Ash dieback (also referred to as ‘Chalara’) is a highly infectious fungal disease that is threatening to wipe out over 90% of our native ash trees and most other non-native members of the ash family.
How the disease spreads
In simple terms the disease affects the host tree by spreading through the tree’s network of conducting vessels, rapidly reducing the tree’s ability to complete its vital functions of water and nutrient movement and gaseous exchange, until the vessel becomes completely blocked and the branch girdled and the part above eventually dies. To recognise the symptoms of Ash dieback, see below.
The disease is likely to be fatal to the majority of infected trees. This may be due to the direct actions of the disease or the combined effect of other diseases such as Honey fungus which are now able to take advantage of the tree’s weakened state and reduced internal defences.
In some instances a small percentage of ash trees appear to be tolerant of the disease, the genetic markers of these are being studied where observed in an attempt to breed tolerant ash trees for the future.
Ash species affected
Whilst our single native species of ash (Fraxinus excelsior) and its varieties is particularly at risk it is also known that Narrow-leaved ash is also susceptible and the RHS note the following non-native trees as also being vulnerable
- Manna Ash
- Black Ash, Green or Red Ash
- White Ash
- Manchurian Ash
Of the above list the White ash and Manchurian Ash are considered to be the least susceptible.

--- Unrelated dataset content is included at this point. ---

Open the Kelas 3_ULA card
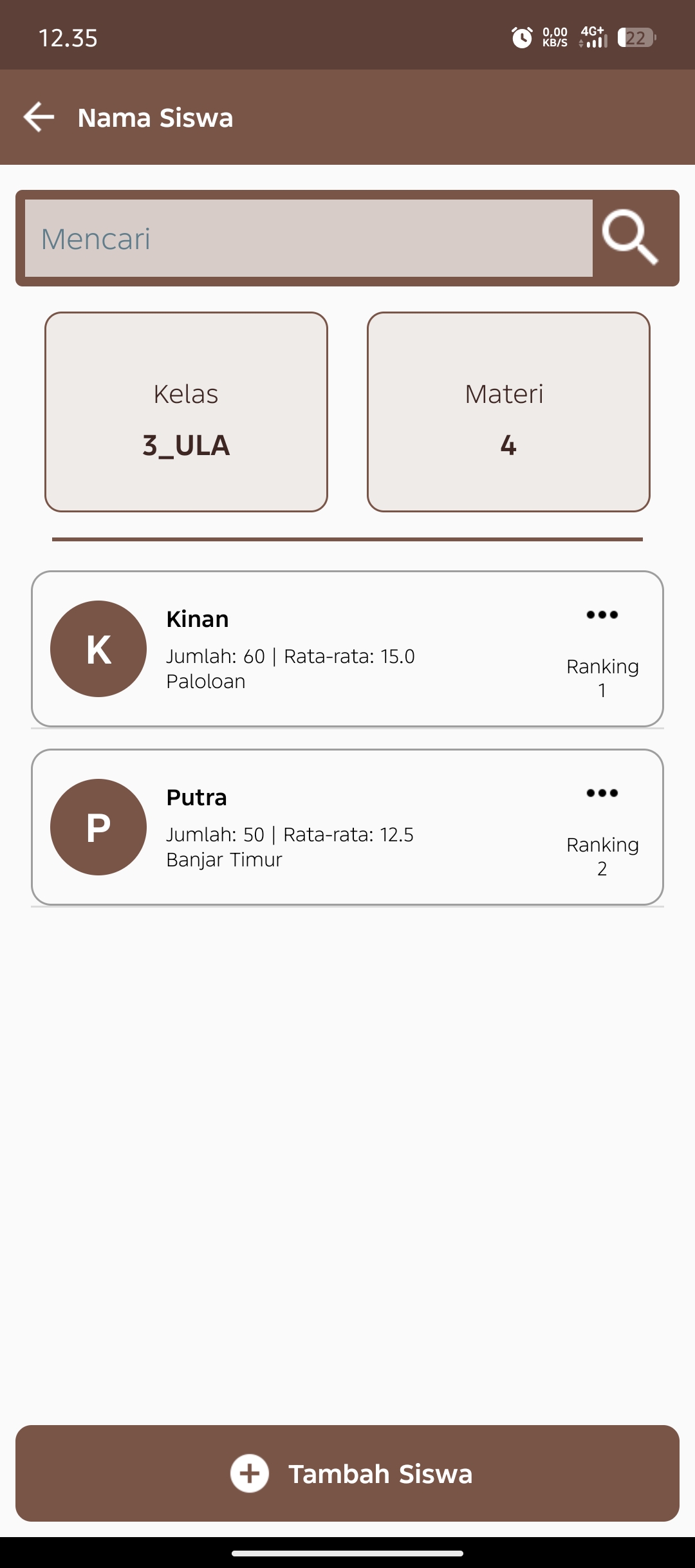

Mountain Ash trees (Sorbus aucuparia sp) are in a fact botanical separate species and not affected.
The origins of Chalara are believed to be in Asia where its co-evolution with the varied Asian species of ash trees has bred resistance to the disease and therefore it is not considered to be a major problem.
The disease was first observed and confirmed to be present in mainland Europe in Poland and Lithuania in the early 1990’s, and it wasn’t until 2012 that the first recorded outbreak within the UK was confirmed. This was within a nursery in Buckinghamshire in February 2012 in a consignment of trees imported from the Netherlands. In October 2012 it was discovered to have spread to a wider environment setting in Norfolk and Suffolk.

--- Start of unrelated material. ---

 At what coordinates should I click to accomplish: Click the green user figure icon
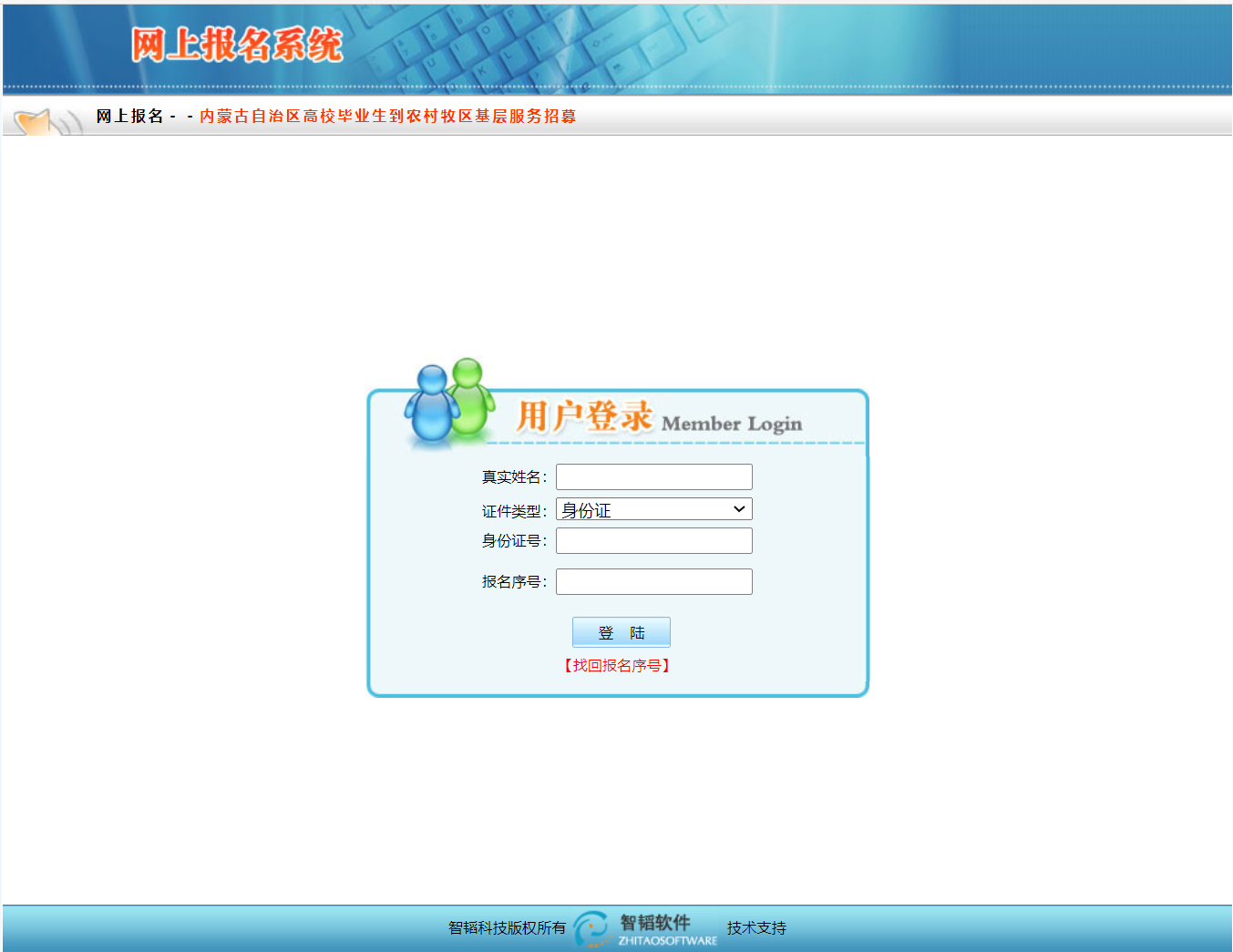point(469,394)
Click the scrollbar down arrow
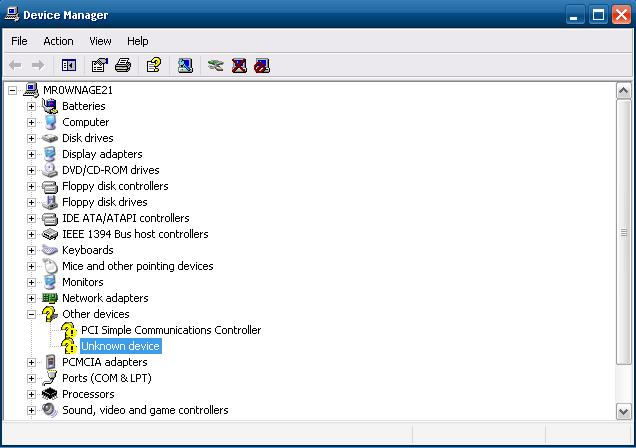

Given that the disease has been present for a much longer period in Europe, the main body of research and information has emerged from there in recent years. Estimates of the percentage of ash trees that will eventually succumb to the disease in Europe vary from author to author and country to country dependent upon the sampling criteria used. Ranges vary from up to 5% of the ash population remaining unaffected to as low as 1% in the European example. Estimates for the UK are not yet available.
Distribution of the Disease
The situation is ever changing, but the latest Forestry Commission national mapping shows that Ash dieback has taken hold over much of the UK, including Devon.

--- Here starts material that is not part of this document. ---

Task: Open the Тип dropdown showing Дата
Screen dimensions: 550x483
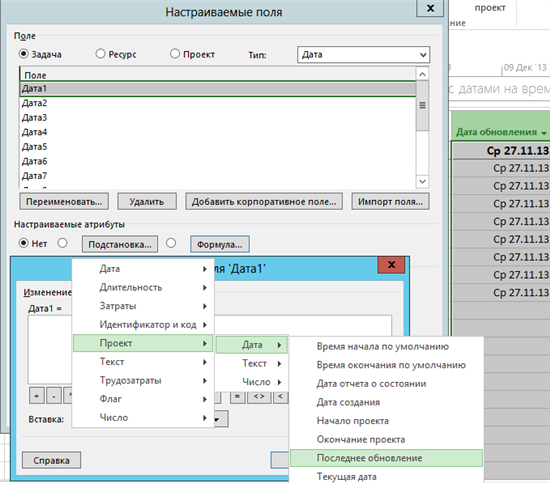Action: [x=363, y=55]
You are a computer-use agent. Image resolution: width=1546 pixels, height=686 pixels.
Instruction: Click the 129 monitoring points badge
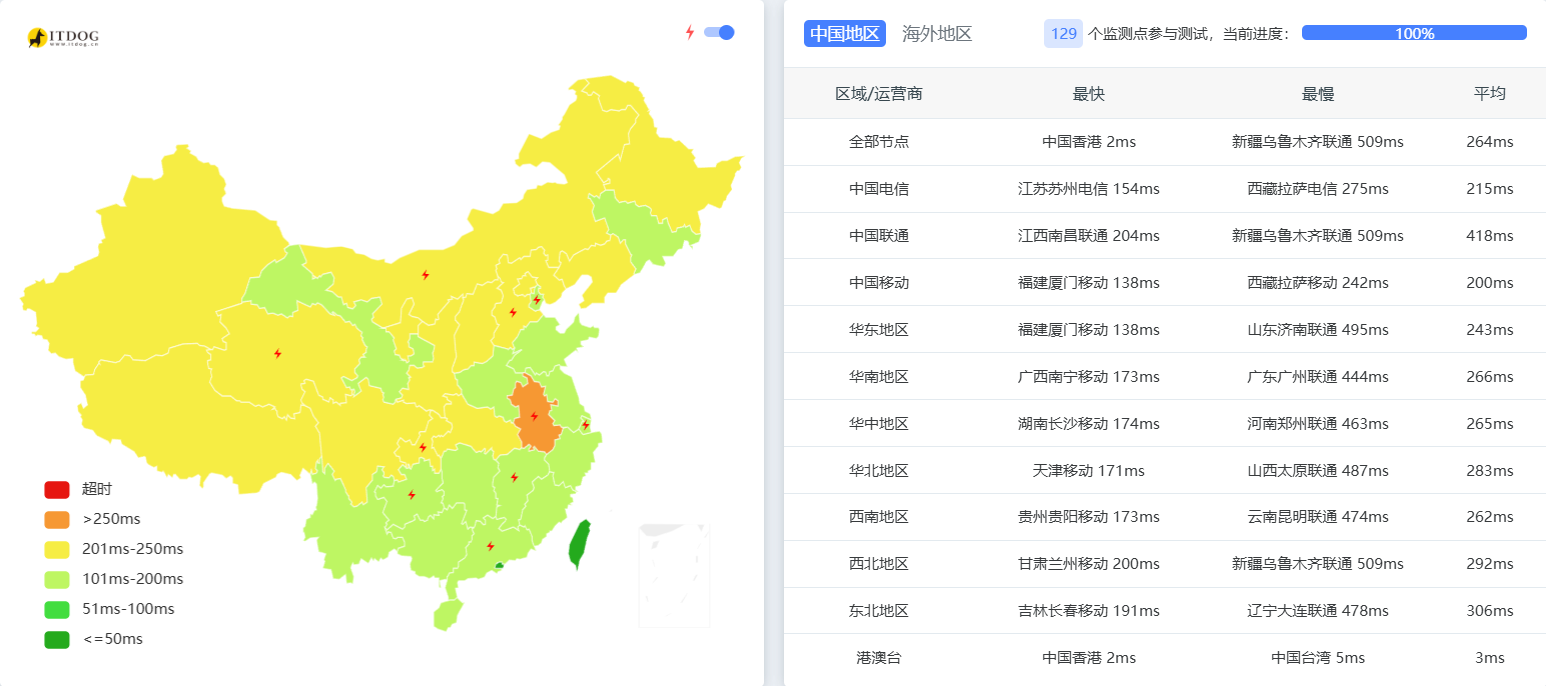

In 2012, Devon County Council undertook a sample survey of the highways and properties it manages. Key findings were that
- Ash dieback is present along highways in all districts
- An epi-centre of diseased trees centres around Bickleigh Bridge in Mid Devon
- Disease emergence continues to be patchy and no discernible pattern for outbreaks can be as yet established
- Planted schemes showed incidences of outbreak reflecting the pattern of nursery stock promulgation of the disease
- Ash dieback was not observed on any DCC properties sampled for survey however given the survey approach this may not be a true picture.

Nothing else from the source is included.